Il suit également les cours de l’université ouvrière de la CGT. Au chômage après la crise des années 1930, il se rapproche du Parti communiste auquel il adhère en 1934. Il s’implique dans le HOK (comité de secours pour l’Arménie, lié au gouvernement soviétique en Arménie), dont il est le rédacteur en chef du journal, et où il fait la rencontre de Mélinée, qu’il épouse en 1937. Militant communiste engagé, il est aussi membre de la section arménienne de la Main-d’œuvre immigrée (MOI), une organisation de type syndical avant de devenir, pendant la guerre, sous le sigle FPT-MOI (Francs-tireurs et partisans – Main-d’œuvre étrangère) un organe de la Résistance par la lutte armée. 

 

"Soldat régulier de l’armée de Libération"

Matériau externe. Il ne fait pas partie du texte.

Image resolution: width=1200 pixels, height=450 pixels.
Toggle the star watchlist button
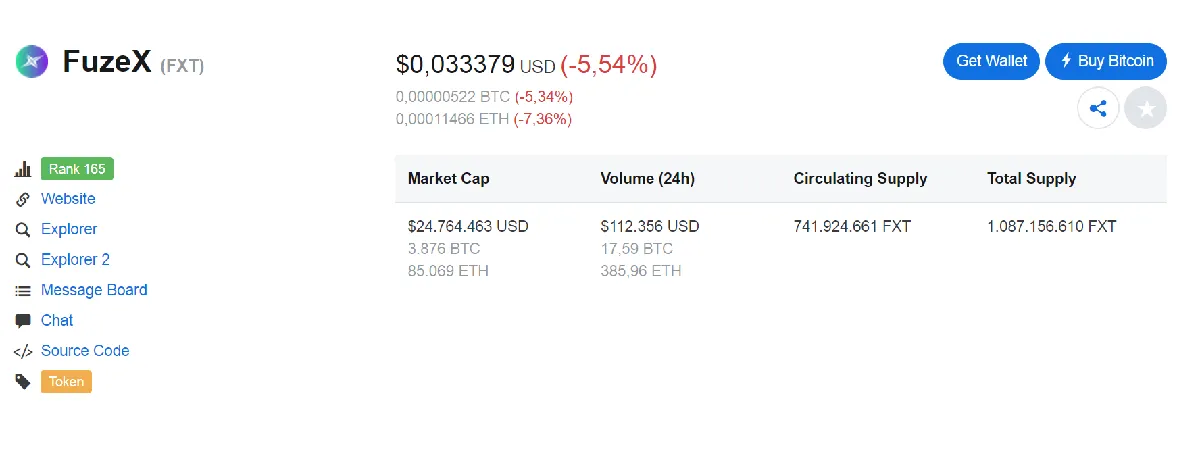pos(1146,108)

Arrêté dès le 2 septembre 1939, il est relâché grâce à sa volonté de s’engager comme volontaire dans l’Armée française. Après la débâcle et la signature de l’Armistice, il entre dans la clandestinité et devient responsable des FPT-MOI de la région parisienne. Le "groupe Manouchian" réussit plusieurs faits d’armes, dont l’attentat contre le général SS Julius Ritter, qui supervisait l'exécution du Service du Travail Obligatoire en France. Surveillés de près par les Renseignements généraux, 23 membres des FTP-MOI, dont Missak Manouchian, sont arrêtés en novembre 1943 par la police de Vichy, avant d’être torturés et condamnés à mort par un tribunal militaire allemand. Vingt-deux d’entre eux sont fusillés le 21 février 1944. La seule femme du groupe à avoir été arrêtée, Olga Bancic, sera décapitée quelques semaines plus tard en Allemagne. 

 

"L’Armée du crime"

Dans la foulée de leur exécution, les services de propagande allemande créent une affiche rouge censée décrédibiliser la Résistance, placardée en 15 000 exemplaires dans les rues de Paris et d’autres grandes villes françaises. L’affiche, de couleur rouge, insiste sur l'origine étrangère des résistants – ils étaient polonais, hongrois, italiens, espagnols, arméniens – et souligne que la plupart sont juifs. S’il reste difficile de connaître l’impact exact de cette propagande, force est de constater que de nombreux signes de solidarité ont fleuri dans les rues de nos villes.

Dans les années qui suivent, après la guerre, plusieurs poètes, souvent compagnons de route, comme Éluard, Aragon ou Léo Ferré, vont rendre hommage à Missak Manouchian et son groupe, en citant notamment les lettres pleines d’humanité qu’il avait laissées avant de mourir. Ce sont ces lettres qui ont aussi inspiré le réalisateur marseillais Robert Guédiguian, auteur d’un film consacré au groupe Manouchian, l’Armée du crime, sorti en 2009. 

"Bonheur à ceux qui vont nous survivre et goûter la douceur de la Liberté et de la Paix de demain. Je suis sûr que le peuple français et tous les combattants de la Liberté sauront honorer notre mémoire dignement."  écrivait, dans sa dernière lettre, Missak Manouchian à sa femme Mélinée.